▶ [Study text]
----------------------------------------

Firms must prevent conflict of non-lawyer employees too, Texas SC rules

Steve Korris Sep. 1, 2010, 10:22am


AUSTIN – Texas law firms must adopt and enforce policies to prevent office workers from betraying secrets of firms where they previously worked, the Supreme Court of Texas ruled on Aug. 27.

"If a firm has formal, institutional screening measures in place, all employees of the firm will have greater understanding of the firm's expectations for guarding against conflicts of interest," Justice David Medina wrote.

Medina wrote that when a non-lawyer employee is given work to do on a "forbidden matter" and the employer reasonably should know about the conflict of interest, then disqualification is required.

"In the case of a small law office with only one employee, it may be that the lawyer will be required to perform some clerical functions on a matter from which the employee is screened," he wrote. "Yet this is a small burden when balanced against the threat of confidences being revealed and the protection of a client's confidential information."

The justices directed Cameron County District Judge Benjamin Euresti to disqualify the firm of Magallanes & Hinojosa in a medical malpractice suit.

The firm employed legal assistant Margarita Rodriguez, who had previously worked for lawyer William Gault at Brin & Brin, whose lawyers representing Valley Regional Medical Center.

Rodriguez had helped Gault defend Valley Regional in a suit filed by Magallanes & Hinojosa on behalf of plaintiff Yvonne Leal.

For Gault, Rodriguez filed investigative reports and records of strategy sessions and settlement negotiations. She also prepared correspondence to Valley Regional and its insurer.

When she left Brin & Brin, she signed an agreement obligating her not to work on any matter she had worked on with the firm.

Magallanes & Hinojosa hired her about a year later.

Gault found out and moved to disqualify Magallanes & Hinojosa as Leal's counsel.

At a hearing, lawyer J. A. Magallanes told Euresti he knew when he hired Rodriguez that she worked on the Leal case for Brin & Brin.

Magallanes told Euresti he orally instructed her not to work on any case with which she had prior involvement.

Rodriguez testified that she called Gault's assistant about a docket control conference, arranged to reschedule it and prepared an order on it.

----------------------------------------

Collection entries

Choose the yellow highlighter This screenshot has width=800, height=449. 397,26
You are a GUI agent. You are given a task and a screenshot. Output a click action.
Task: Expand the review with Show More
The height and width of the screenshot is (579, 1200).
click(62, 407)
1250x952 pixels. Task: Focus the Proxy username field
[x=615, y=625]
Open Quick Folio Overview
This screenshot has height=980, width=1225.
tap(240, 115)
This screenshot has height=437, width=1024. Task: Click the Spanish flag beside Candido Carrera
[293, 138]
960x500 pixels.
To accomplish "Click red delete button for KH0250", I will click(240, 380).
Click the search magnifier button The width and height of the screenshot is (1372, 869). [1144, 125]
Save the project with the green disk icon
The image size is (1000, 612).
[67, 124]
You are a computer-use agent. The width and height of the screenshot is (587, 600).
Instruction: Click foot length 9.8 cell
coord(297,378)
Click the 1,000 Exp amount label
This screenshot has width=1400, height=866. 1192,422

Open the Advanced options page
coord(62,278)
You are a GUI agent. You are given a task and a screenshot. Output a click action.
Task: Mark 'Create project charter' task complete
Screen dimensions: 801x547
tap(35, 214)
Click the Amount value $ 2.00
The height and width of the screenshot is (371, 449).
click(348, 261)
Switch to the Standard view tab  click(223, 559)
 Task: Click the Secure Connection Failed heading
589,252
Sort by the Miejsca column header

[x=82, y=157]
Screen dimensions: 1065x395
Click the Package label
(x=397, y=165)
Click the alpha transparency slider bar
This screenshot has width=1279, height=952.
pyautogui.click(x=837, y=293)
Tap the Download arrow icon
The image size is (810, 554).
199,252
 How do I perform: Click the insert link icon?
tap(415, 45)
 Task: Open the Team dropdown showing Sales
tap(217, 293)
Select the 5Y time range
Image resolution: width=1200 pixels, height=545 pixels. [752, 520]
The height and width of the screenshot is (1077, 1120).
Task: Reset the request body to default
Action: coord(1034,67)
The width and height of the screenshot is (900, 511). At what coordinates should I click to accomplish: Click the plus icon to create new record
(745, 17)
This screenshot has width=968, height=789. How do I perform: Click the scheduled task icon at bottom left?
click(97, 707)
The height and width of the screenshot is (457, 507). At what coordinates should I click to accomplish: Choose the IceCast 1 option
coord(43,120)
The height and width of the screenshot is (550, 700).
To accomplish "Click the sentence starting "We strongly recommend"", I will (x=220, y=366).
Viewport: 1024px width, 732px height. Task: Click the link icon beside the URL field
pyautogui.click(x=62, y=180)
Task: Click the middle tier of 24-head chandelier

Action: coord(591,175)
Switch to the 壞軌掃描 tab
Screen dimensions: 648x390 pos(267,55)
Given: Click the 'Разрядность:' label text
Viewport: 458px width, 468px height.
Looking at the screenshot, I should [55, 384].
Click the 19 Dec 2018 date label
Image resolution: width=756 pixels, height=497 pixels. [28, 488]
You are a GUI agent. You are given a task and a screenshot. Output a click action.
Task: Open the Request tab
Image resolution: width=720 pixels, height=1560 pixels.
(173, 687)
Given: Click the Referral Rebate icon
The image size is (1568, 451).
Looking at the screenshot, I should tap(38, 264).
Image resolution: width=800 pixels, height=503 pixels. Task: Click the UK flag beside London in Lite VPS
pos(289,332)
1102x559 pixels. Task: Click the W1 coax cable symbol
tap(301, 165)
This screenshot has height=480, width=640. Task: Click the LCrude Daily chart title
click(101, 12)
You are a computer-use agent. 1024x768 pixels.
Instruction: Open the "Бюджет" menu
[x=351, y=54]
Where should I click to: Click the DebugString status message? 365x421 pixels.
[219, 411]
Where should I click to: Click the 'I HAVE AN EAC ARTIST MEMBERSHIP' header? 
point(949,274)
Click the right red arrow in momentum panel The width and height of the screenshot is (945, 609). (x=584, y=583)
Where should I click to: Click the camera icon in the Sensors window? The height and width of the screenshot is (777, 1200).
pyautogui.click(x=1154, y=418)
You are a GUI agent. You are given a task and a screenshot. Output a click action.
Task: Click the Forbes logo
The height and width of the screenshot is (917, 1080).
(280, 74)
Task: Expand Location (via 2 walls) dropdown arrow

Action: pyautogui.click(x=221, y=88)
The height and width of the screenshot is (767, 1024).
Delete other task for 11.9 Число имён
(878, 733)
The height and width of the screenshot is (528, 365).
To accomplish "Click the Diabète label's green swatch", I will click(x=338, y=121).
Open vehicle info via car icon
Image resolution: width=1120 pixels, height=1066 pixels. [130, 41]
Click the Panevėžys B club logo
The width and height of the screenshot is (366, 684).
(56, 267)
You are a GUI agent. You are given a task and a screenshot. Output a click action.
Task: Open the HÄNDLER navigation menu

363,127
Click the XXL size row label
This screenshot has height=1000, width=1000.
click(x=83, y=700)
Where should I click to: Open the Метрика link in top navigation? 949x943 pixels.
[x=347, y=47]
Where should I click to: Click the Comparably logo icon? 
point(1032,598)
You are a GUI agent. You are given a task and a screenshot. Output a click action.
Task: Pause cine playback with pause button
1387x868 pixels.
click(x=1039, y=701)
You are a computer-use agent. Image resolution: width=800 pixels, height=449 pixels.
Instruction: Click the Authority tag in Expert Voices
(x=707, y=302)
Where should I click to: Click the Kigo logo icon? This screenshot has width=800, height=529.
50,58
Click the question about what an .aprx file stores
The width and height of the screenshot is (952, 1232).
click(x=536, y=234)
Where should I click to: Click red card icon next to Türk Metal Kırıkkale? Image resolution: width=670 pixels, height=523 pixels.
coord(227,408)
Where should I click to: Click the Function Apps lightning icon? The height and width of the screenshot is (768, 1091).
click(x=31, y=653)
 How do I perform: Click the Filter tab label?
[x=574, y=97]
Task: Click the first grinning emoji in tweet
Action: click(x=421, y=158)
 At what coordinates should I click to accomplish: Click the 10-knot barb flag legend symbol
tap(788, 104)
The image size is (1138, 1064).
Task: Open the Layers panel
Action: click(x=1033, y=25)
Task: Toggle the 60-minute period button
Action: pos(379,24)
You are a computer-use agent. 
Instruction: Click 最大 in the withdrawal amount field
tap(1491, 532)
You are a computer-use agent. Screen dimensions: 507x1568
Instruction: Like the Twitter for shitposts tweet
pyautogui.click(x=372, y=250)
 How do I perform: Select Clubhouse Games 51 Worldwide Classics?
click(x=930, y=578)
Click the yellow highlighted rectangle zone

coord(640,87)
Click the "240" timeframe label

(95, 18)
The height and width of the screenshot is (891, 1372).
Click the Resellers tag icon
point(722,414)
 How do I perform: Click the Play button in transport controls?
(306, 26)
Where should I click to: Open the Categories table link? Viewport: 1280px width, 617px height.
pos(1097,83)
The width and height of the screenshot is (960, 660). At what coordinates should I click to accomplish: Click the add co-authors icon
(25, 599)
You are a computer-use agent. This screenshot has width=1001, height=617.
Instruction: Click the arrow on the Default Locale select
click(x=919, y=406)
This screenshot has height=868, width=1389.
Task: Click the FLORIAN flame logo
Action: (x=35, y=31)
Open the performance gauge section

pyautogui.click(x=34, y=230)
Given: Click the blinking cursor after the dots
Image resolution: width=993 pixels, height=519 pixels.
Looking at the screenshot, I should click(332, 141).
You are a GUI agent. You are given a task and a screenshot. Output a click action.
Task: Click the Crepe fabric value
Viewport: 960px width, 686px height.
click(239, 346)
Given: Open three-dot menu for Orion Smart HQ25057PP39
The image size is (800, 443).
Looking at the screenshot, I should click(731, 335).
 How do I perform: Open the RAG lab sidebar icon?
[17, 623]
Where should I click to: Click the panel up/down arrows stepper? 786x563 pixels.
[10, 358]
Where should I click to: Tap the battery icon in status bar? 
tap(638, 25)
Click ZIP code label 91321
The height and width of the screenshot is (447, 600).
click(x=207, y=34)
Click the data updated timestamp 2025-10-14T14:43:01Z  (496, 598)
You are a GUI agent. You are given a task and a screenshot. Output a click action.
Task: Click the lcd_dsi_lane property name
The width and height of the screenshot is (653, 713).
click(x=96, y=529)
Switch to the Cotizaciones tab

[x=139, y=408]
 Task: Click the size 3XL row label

----------------------------------------

▶ [Brief 1] Which people does the article on the Texas Supreme Court ruling name below its byline?
▶ [Brief 2] Carry the article on the Texas Supreme Court ruling forward from its last paragraph.
Nothing in the collection entries is needed here.

▶ [Written answer 1] David Medina, Benjamin Euresti, Margarita Rodriguez, William Gault, Yvonne Leal, J. A. Magallanes

▶ [Written answer 2]
Magallanes said that when he learned she rescheduled it, he told her and the employee in charge of the file that he would dismiss them if it happened again.

Rodriguez said that after the warning, she filed correspondence in the Leal case and marked dates on Magallanes's calendar.

She said he directed her to copy a birth certificate and a Social Security card in the case.

Euresti ordered Rodriguez not to be involved in any cases she worked on at Brin & Brin, but he denied disqualification.

Valley Regional sought mandamus relief, and 13th District appeals judges in Corpus Christi denied it.

They found that Magallanes & Hinojosa "took sufficient precautions to guard against any disclosure of confidences."

Valley Regional sought mandamus relief at the Texas Supreme Court, and achieved it.

Medina wrote that an attorney who has represented a client may not represent an adverse client in the same matter or a related matter.

"If the lawyer works on a matter, there is an irrebuttable presumption that the lawyer obtained confidential information during representation," he wrote.

When a lawyer moves to a firm representing an opposing party an irrebuttable presumption arises that he will share confidences with members of the second firm.

An office worker faces the same presumptions unless her new firm instructs her not to work on previous cases and takes reasonable steps to make sure she doesn't, he wrote.

He called disqualification a severe remedy and wrote that there were many reasons against granting it liberally.

He wrote, "We have stated that, as compared with lawyers, there is greater concern that the mobility of non-lawyers could be unduly restricted."

He quoted from a prior decision that, "If strict imputation were applied, employers could protect themselves against unanticipated disqualification only by refusing to hire experienced people."

In a serious conflict of interest, Medina wrote, public policy might balance in favor of disqualification.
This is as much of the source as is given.